= Harbin Z-21 =

Chinese attack helicopter

The Harbin Z-21 () is a type of heavy-weight, twin-turboshaft, attack helicopters based on the Harbin Z-20 airframe. Produced by the Harbin Aircraft Industry Group (HAIG), the helicopter was first observed in China in March 2024. The United States Army University estimated that Z-21 would be inducted to the People's Liberation Army Ground Force Aviation (PLAGF) service in around late 2027.

==Description==
The Z-21 has a tail section and rotor configuration similar to the Harbin Z-20, but with a thinner fuselage. A tandem cockpit replaces the side-by-side seating cockpit on the original. In front of the cockpit, an electro-optical/infrared (EO/IR) sensor turret is fitted, while an autocannon is mounted below. A cheek fairing is added for additional ammunition and avionics. A millimeter-wave (mmW) radar is mounted on top of the rotor mast, with VHF/UHF communication antennas, satellite communication antennas, laser warning receivers (LWR), radar warning receivers (RWR), and a missile approach warning system (MAWS) mounted around the fuselage. The helicopter is fitted with two WZ-10 engines, rated at 1790 kW each with the exhaust direction changed to upward-facing to reduce the infrared signature.

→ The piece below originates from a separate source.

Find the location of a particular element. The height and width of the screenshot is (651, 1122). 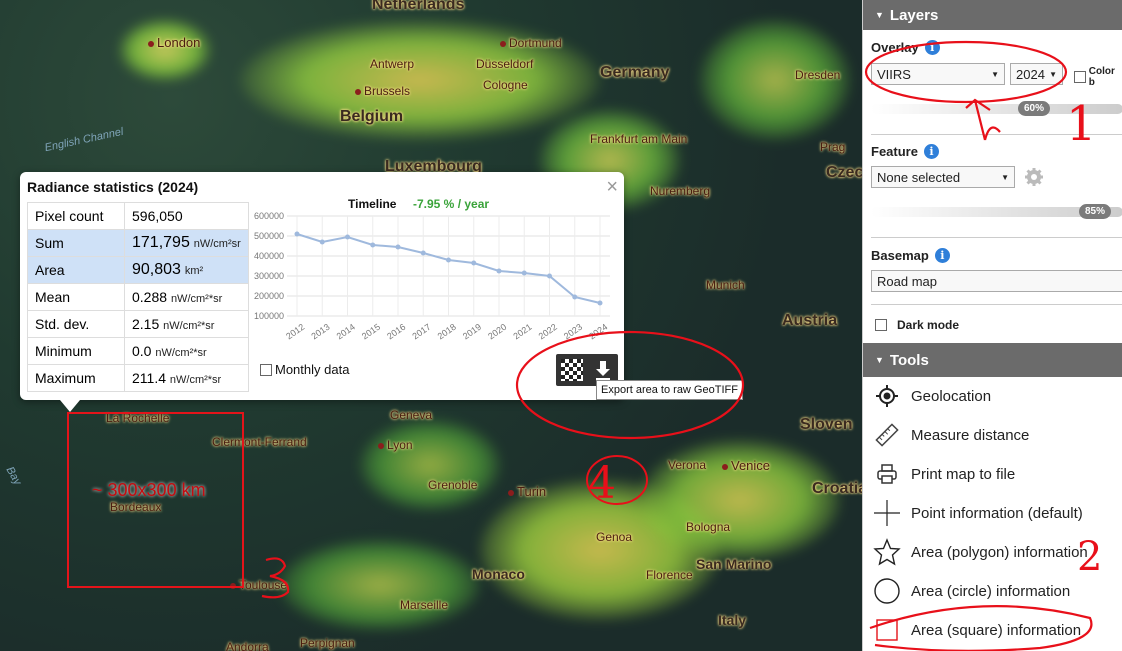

According to Janes Information Services, at an estimated maximum takeoff weight of 10-12 t (in the same class as the AH-64E Apache and the Mi-28), The heavy-weight Z-21 allows the airframe to provide better protection and heavier payload than China's previous Changhe Z-10 helicopters, complementing the latter. Four hard points are fitted under the stub wings, while two more are mounted on the wingtips, for a total of six, which is more than the four hardpoints on the Z-10. Other than the stub wings, the Z-21 features hardpoints underneath the fuselage for carrying external fuel tanks, extending the helicopter's range and on-station endurance, which would be critical in a contested environment without forward arming and refuelling point (FARP).